▸ **Exercise passage**:
┌──
Against Forgetting: Twentieth Century Poetry of Witness – ed. by Carolyn Forché

“The explorers of the interior of North America found in a state of nature, among the various savage tribes, the different forms of government known to the civilized peoples.  The Iroquois belonged to a race which seemed destined to conquer all the other Indian races, if strangers had not come to empty his veins and arrest his genius.  That fearless creature was not overawed by firearms when they were first used against him; he stood fast in the midst of the whistling of bullets and the roar of gunfire, as if he had heard these sounds all his life; he seemed to pay no more attention to them than to a storm. As soon as he was able to lay his hands on a musket, he made better use of it than a European. He did not substitute it for the tomahawk, the scalping-knife, the bow and arrow; he kept these weapons, adding to them the carbine, the dagger and the axe; it seemed as if he could never have enough arms to satisfy his valour.  Doubly equipped with the murderous instruments of Europe and America, his head decked with plumes, his ears slit, his face daubed with various colours, his arms tattooed and smeared with blood, this champion of the New World became as redoubtable in appearance as he was in  battle, on the shores which he defended foot by foot against the invaders.”

François-René de Chateaubriand – The Memoirs of Chateaubriand

“[Marge] Piercy’s health deteriorated in the late sixties—as did the anti-war movement (Vietnam), when the once closely knit activist community broke down into warring factions and became infiltrated by government provocateurs. (The huge extent of the CIA’s wiretapping and other illegal spying on organizers, demonstrators, and journalists—an operation code-named Chaos—was confirmed in hundreds of long-secret documents declassified, though still heavily censored and released by the agency in June 2007. It also worked in secret with police departments across the county. After eight years of protests and other opposition nationwide, the war not only continued but escalated, and a dense of futility set in.”
└──
▸ **Records shown**:
┌──
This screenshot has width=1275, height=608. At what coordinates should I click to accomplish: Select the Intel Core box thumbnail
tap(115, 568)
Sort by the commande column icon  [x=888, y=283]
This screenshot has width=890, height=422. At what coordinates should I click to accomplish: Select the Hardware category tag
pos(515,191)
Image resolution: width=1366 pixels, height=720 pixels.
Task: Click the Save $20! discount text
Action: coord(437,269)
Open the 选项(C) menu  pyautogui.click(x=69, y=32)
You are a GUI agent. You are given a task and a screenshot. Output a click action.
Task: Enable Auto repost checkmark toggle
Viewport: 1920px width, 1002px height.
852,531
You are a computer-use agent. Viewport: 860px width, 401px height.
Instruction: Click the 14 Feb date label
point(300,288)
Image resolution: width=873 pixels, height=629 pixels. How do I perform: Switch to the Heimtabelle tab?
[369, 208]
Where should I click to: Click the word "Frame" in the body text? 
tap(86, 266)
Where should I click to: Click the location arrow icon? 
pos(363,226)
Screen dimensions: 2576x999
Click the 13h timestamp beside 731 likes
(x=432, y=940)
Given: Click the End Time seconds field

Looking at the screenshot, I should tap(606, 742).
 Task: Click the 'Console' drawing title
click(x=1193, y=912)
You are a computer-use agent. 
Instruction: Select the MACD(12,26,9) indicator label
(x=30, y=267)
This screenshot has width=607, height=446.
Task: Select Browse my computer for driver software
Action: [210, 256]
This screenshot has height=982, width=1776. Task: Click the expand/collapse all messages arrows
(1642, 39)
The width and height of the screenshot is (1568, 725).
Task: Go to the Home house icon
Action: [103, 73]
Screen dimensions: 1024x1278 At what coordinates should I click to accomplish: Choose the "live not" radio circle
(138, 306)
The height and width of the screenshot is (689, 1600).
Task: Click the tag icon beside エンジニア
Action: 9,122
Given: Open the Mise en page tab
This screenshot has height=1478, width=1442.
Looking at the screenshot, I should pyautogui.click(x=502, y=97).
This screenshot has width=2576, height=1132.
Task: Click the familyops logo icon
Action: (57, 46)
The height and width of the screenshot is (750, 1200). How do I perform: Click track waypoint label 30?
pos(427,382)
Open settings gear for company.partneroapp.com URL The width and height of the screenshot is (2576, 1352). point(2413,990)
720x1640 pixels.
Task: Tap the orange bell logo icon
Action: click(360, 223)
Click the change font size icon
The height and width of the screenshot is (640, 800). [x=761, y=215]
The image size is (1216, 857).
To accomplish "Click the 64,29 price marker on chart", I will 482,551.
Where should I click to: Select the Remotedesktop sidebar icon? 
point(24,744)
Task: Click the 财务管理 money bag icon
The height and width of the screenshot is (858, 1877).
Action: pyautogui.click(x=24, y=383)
└──
▸ **Required action 1**:
Shorten the paragraph in the excerpts headed "Against Forgetting" that begins "The explorers of the interior of North America," keeping its main facts.
▸ **Required action 2**:
Carry the excerpts headed "Against Forgetting" further, beginning after their final sentence.
The records are drawn from a separate source unrelated to the excerpts headed "Against Forgetting."

▸ **Output 1**:
Explorers of North America's interior found among the tribes the forms of government known to civilized peoples. The Iroquois seemed destined to conquer the other Indian races had strangers not arrived. Unafraid of firearms from their first use against him, the Iroquois soon handled a musket better than a European. He kept the tomahawk, scalping-knife, and bow and arrow, and added the carbine, dagger, and axe. Armed with both European and American weapons, plumed, painted, and tattooed, he was as fearsome in appearance as in battle, defending his shores foot by foot against the invaders.

▸ **Output 2**:
100 Essential Modern Poems by Women –  ed. by Joseph Parisi and Kathleen Welton

“History records that when the Dutch took over Amboina they proceeded to murder all the Portuguese traders so that they could use the island as a base from which to obtain mastery over the rest of the Moluccas. At first they didn’t know that the island contained one of the largest clove plantations in all the Indies. When they made the discovery, it was like finding a fortune. (The cloves that one of Magellan’s ships took back to Europe in 1500 were sold for more than the cost of his entire three-year expedition.) But there were cloves on other islands than Amboina, and so the Dutch went out at night in log, slender Malay praus and set fire to the spice trees on the islands in the Banda Sea. They wanted a monopoly, to keep up the price of cloves grown on Amboina . . .

“The natives, however, objected to the burning of the precious cloves. The East Indian native plants a clove tree at the birth of every child and when a man’s birthday tree was burned or otherwise destroyed, it meant that the native’s own death would soon occur. So, many poisoned arrows were sent into Dutch backs.  Greed has cost Europe thousands in subjecting natives everywhere.”